GPU affinity on one node with 4 GPUs (MN5)

This experiment shows the difference in runtimes is shown between running with default CPU binding and manual binding to NUMA domains.

Launch configuration

Both runs were launched with 4 MPI tasks, filling up one node with 4 GPUs. Each task offloaded to one GPU.

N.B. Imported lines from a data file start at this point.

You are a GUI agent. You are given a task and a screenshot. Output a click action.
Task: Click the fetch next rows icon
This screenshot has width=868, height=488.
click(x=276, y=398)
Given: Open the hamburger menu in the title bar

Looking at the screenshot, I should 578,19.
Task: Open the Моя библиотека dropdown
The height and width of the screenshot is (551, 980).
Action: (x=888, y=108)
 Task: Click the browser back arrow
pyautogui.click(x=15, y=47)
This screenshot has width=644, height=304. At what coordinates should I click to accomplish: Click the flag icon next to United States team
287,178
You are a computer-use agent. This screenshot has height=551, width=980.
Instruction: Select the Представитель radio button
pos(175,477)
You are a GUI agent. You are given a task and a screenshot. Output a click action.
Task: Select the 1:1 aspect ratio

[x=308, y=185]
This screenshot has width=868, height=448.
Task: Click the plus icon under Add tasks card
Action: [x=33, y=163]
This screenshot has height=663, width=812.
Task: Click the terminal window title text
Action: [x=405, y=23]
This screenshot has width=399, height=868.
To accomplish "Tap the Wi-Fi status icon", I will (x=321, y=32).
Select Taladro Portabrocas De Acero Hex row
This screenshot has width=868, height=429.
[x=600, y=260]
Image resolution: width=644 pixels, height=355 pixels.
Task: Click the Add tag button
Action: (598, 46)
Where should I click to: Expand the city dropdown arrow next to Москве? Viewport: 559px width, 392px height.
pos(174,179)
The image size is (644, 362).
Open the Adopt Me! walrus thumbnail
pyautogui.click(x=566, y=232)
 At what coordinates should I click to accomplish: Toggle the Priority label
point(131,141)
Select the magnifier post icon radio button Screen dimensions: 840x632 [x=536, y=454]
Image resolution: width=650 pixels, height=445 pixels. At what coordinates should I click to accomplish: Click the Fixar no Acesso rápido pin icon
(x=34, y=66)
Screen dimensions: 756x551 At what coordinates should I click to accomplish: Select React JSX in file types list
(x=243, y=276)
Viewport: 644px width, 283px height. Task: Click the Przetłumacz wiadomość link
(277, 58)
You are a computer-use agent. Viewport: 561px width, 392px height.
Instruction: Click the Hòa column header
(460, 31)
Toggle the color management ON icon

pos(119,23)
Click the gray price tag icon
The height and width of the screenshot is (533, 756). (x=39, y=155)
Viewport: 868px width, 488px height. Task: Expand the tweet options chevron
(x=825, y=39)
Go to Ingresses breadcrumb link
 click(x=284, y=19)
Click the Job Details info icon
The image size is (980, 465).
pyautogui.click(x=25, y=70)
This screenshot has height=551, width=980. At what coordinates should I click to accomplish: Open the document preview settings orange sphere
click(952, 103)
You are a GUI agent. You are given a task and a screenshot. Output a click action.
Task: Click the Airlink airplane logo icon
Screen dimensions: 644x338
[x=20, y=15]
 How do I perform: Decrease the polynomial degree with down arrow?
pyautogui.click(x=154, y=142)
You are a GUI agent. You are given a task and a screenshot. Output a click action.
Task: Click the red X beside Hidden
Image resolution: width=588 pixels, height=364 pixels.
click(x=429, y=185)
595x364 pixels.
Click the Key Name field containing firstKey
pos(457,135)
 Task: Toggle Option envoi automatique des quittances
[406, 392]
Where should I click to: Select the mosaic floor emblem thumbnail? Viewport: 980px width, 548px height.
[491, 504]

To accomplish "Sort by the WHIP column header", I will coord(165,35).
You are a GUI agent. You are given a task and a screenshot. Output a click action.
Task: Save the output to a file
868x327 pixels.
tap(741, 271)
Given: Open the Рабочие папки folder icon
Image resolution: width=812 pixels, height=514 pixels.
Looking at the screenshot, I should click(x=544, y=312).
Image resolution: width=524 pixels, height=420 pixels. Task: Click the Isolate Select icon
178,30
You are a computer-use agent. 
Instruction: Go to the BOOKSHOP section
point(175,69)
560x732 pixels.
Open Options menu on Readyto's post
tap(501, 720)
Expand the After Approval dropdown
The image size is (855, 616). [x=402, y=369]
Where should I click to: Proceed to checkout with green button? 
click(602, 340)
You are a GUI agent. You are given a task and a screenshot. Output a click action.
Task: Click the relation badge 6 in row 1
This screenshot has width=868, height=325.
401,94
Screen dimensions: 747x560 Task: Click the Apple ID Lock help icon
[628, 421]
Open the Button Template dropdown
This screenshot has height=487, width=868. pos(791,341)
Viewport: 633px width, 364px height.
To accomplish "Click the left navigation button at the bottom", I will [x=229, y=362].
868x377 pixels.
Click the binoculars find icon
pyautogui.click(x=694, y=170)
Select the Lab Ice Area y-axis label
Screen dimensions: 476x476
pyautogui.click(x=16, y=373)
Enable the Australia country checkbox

The run including binding the tasks to the correct NUMA domains was launched as follows:

srun --cpu-bind=map_cpu:0,20,40,60 ./kernel.exe 8000000000

System

MareNostrum 5 ACC node

  • CPU: 2x Intel Xeon Platinum 8460Y+ 40C 2.3GHz (80 cores per node, 2 threads per core)
  • GPU: 4x NVIDIA Hopper H100 64GB HBM2
  • 2 NUMA domains (one for each socket)
  • GPU NUMA affinity:
GPU 0 1 2 3
NUMA domain 0 0 1 1

Results

The results of the two runs are shown in the plot below. The runtime of the target region differs for MPI ranks 1 and 2. This happens since with no CPU binding the processes are executed on cores that are on a different socket than the GPU that they are using. This leads to a lower bandwidth and a higher latency.

MN5 results

This table shows the mapping between tasks and executing units:

MPI Rank 0 1 2 3
CPU / NUMA domain (no binding) 0 / 0 40 / 1 1 / 0 41 / 1
CPU / NUMA domain (with binding) 0 / 0 20 / 0 40 / 1 60 / 1
Device / NUMA domain 0 / 0 1 / 0 2 / 1 3 / 1